I’m still nursing the same migraine today, medicated enough to keep me out of bed but make my thoughts rather difficult to string together. Still, even today I am filled with joy.

This is an abiding joy which would have been with me even if I’d rung in the New Year alone with my migraine and cut off from medication, family, friends, or any friendly face. It’s a joy I’ve been granted, which I’ve found buried in the Scripture records of ancient paths and growing in me as I’ve followed in the footsteps of those who have traveled the Good Way before me.

For this reason, perhaps, as I read in Jeremiah this morning, verse 6:16 captured my attention. However, there is a bit more to the verse:

…But they said, ‘We will not walk in it.’

Jeremiah 6:16b

My friends, I don’t know what you are facing on the first day of 2019. None of us know what we may be facing tomorrow. In fact, we are never guaranteed tomorrow.

But we have today. We have right now.

Today I invite you to a journey of joy. It isn’t a pain-free journey, nor it is a fool’s journey though you may be called a fool for embarking on it. I invite you nonetheless. Come, ask for the ancient paths where the good way is and find rest for your souls. Walk it, and do not refuse.

I know some of you are dealing with the slow decay of cancer. Others deal with the no less malignant cancer of anger, envy, unforgiveness, self-exaltation, or even the twisted egoism of self-loathing. Leave them by the wayside and find rest for your soul.

Others deal with pain rooted in an unhealed childhood wound.
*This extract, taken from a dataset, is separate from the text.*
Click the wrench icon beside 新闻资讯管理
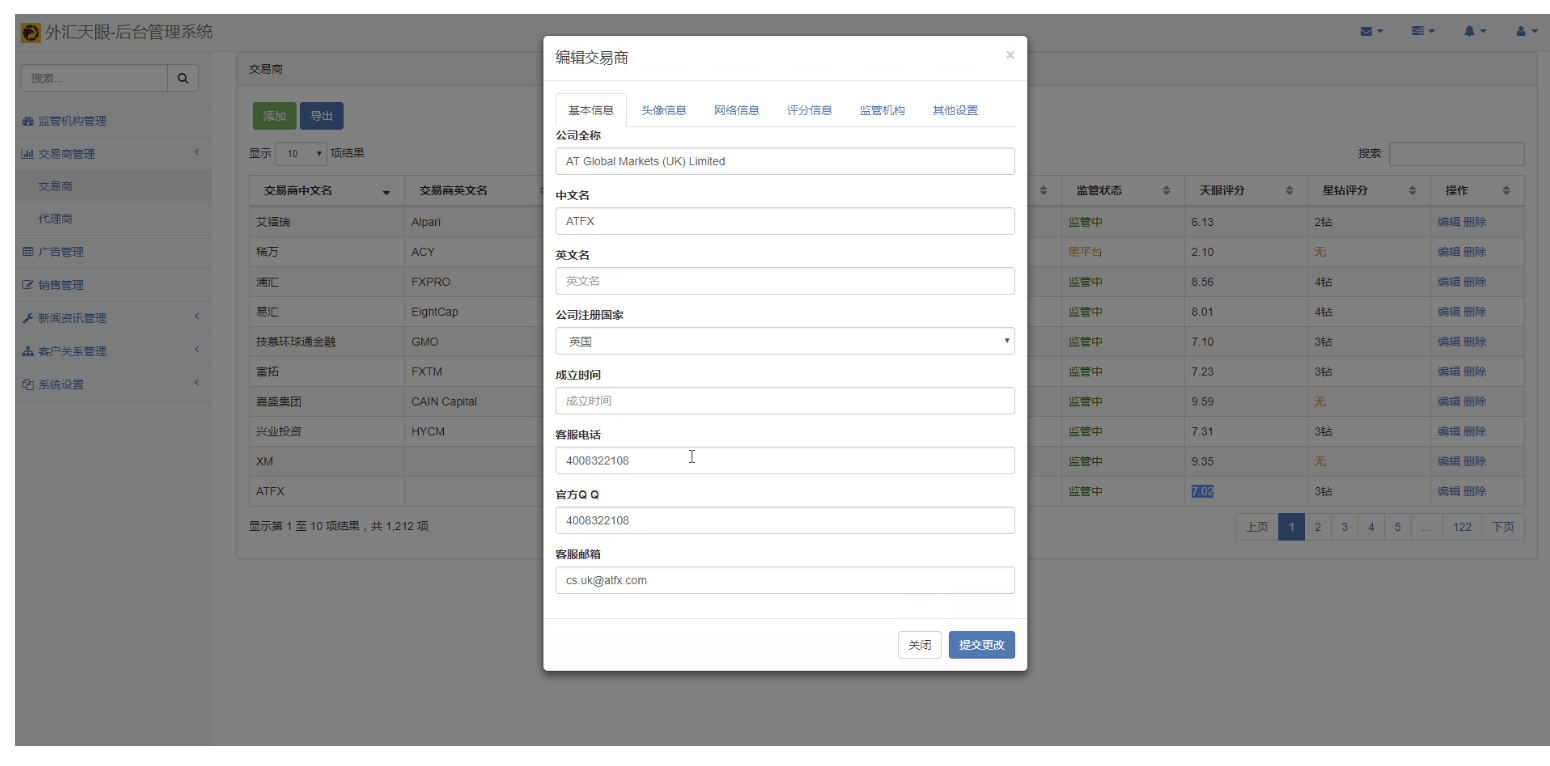Image resolution: width=1550 pixels, height=766 pixels. pos(28,318)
Many have addictions of one type or another, whether to food, entertainment, alcohol, drugs, sex, or something else. If you’ve lived long enough with any of these, you’ve experienced already the law of diminishing returns. The fun is gone, only the endless grind of need remains and grows like its own ruthless, devouring cancer. But you can lay those aside, too. Find the good Way, the One you were meant to be addicted to, and find rest for your soul.

Some have rejected the very idea of God so bitterly you think you can never turn to Him now. People would laugh. He would laugh and refuse to accept you now. He won’t.

You are not the first mocker to find that His way is the one you’ve been seeking after all. Peter, Jesus’s disciple, denied Him at His arrest. I once did, too. But the Lord had mercy on us both. So join me in searching the ancient paths like Peter’s and the paths of our lives today for signs of the God we once denied and like me, find rest for your soul.

The Peter who denied the Lord later received the gift of His Holy Spirit and spoke with enthusiasm to a crowd in Jerusalem. You can read about it in Acts 2. But what is remarkable to me is this: The joy I speak of, the rest for your soul that is promised along the good way, is part of what is called by Paul “fruit of the Spirit.”

…the fruit of the Spirit is love, joy, peace, patience, kindness, goodness, faithfulness, gentleness, self-control…

Galatians 5:23-24a

This fruit grows along the ancient paths and nourishes those who choose the good way, even when the way is hard and the night seems long.

But even on the darkest night in the midst of the most horrendous pain, joy can still light your way and peace be your comfort because you will never walk the good way alone.